MedicalResearch.com Interview with: Tina Costacou, Ph.D.
Assistant Professor of Epidemiology
University of Pittsburgh
MedicalResearch.com: What are the main findings of the study?
The generation of reactive oxygen species is a natural and essential feature of human physiology, although excess production of free radicals has been related to the development and progression of diabetes complications. Simply put, a “balance” is required between the pro- and the anti-oxidant forces to maintain good health.

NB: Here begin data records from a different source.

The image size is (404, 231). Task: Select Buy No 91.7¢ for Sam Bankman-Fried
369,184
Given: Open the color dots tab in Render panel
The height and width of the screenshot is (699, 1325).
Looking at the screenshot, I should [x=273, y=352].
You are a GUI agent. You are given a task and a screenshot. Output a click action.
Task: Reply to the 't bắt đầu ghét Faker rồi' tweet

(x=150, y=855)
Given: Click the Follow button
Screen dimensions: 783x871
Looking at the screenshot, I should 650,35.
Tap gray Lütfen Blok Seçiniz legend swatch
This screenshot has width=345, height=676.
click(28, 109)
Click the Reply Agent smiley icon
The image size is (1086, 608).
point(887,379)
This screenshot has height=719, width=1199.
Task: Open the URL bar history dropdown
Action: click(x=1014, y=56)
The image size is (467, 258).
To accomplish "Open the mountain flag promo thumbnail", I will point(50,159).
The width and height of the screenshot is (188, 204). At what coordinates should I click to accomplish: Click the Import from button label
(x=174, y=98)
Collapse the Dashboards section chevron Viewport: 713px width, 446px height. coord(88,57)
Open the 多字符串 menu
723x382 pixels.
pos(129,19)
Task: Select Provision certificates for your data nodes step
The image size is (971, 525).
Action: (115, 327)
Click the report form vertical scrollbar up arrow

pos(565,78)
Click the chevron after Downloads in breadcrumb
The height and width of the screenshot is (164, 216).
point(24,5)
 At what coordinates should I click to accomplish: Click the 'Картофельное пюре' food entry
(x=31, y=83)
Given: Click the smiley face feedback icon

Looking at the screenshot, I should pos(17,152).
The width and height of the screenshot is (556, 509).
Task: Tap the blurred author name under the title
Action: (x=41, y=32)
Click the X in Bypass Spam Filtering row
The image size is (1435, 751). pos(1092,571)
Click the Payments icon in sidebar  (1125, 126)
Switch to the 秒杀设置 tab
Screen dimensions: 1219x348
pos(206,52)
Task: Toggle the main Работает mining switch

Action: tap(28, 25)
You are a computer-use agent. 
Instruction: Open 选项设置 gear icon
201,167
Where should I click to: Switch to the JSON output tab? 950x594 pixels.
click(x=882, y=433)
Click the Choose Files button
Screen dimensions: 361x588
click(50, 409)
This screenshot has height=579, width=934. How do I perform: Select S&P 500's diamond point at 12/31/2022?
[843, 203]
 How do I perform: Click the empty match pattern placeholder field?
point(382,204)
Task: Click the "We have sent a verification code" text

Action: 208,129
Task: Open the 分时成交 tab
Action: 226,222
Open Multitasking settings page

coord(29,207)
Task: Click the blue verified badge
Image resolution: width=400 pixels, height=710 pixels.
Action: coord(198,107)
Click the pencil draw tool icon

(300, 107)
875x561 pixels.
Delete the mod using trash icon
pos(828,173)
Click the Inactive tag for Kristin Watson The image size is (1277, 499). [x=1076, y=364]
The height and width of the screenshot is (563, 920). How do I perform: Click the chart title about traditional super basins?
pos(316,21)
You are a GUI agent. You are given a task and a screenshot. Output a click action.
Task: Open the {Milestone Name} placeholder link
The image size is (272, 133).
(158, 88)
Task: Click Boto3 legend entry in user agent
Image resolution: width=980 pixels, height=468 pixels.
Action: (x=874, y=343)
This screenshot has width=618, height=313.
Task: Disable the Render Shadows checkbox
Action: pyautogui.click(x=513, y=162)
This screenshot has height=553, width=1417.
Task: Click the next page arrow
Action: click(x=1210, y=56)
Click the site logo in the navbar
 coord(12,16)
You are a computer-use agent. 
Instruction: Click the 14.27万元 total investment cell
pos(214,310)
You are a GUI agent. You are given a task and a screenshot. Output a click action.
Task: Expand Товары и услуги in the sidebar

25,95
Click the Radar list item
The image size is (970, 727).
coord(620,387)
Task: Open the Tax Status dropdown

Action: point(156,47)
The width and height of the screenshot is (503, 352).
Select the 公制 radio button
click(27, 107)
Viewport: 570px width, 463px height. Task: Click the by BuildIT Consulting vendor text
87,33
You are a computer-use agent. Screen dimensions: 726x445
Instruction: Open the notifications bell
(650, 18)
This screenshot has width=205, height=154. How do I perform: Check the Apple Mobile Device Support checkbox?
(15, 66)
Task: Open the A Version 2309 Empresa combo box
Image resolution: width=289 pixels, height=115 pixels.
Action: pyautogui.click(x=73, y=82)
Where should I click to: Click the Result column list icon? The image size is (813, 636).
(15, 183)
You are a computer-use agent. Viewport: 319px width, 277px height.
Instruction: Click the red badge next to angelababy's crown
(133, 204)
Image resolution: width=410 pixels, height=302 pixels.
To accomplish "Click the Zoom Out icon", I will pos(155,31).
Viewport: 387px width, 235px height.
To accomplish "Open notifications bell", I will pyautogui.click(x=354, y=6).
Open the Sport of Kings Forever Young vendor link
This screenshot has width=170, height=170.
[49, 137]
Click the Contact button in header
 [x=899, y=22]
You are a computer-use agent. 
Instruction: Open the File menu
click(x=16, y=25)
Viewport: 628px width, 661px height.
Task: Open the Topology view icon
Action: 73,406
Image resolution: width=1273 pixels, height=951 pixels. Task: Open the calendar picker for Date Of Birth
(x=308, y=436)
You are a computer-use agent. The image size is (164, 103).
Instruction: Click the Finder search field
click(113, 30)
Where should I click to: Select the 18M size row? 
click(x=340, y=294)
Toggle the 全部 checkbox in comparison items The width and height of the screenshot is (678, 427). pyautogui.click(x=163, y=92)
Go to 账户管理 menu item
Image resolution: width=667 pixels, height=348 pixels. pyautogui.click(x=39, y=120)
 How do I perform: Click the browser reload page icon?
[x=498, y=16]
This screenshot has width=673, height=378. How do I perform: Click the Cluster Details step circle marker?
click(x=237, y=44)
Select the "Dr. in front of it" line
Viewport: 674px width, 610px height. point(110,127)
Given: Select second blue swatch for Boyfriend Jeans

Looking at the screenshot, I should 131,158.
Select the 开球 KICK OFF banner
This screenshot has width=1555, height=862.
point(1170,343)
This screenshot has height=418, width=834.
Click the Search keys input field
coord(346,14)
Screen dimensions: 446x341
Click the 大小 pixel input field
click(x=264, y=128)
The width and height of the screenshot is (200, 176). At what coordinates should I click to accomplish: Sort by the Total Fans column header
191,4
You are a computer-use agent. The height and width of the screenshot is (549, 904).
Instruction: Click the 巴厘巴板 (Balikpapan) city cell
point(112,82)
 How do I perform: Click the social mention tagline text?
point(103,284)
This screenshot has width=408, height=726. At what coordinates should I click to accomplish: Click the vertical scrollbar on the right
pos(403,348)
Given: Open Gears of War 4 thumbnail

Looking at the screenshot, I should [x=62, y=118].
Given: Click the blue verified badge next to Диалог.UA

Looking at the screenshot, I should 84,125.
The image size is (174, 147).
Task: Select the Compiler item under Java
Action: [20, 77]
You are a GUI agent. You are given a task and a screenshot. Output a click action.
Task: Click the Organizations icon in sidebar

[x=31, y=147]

Our aim in this study of people with type 1 diabetes was to evaluate whether an individual’s antioxidant
vitamin levels in blood can modify the heart disease risk conferred by increased oxidative stress.
Indeed, we observed that higher concentrations of α-tocopherol (a form of vitamin E) in blood overtime were related to lower risk of developing coronary heart disease, whereas greater oxidative stress (as measured by urinary 15-isoprostane F2t) was related to greater risk of disease. Interestingly, the ratio of α-tocopherol to urinary 15-isoprostane F2t, which we used as a measure of an individual’s ability to respond to / counteract oxidative stress, also was a strong predictor of subsequent coronary heart disease
Our findings thus point to a different way of assessing a person’s risk for developing disease. Currently in clinical practice, physicians assess an individual’s risk factors (e.g. oxidative stress) for a pathologic condition (e.g. heart disease) to make inferences about the person’s risk to develop this condition and take preventive measures if needed (e.g. assign a treatment regimen). Our findings, however, suggest that an individual’s risk for disease may be better evaluated by simultaneously assessing factors representing the risk and those representing protection from or resistance to the risk. Thus, though two individuals may have similarly high levels of oxidative stress, there may be differences in the concentration of antioxidant vitamins between the two (and vice versa), which may put them at different risk categories, with one person potentially requiring vitamin supplementation while the second not needing to use supplements.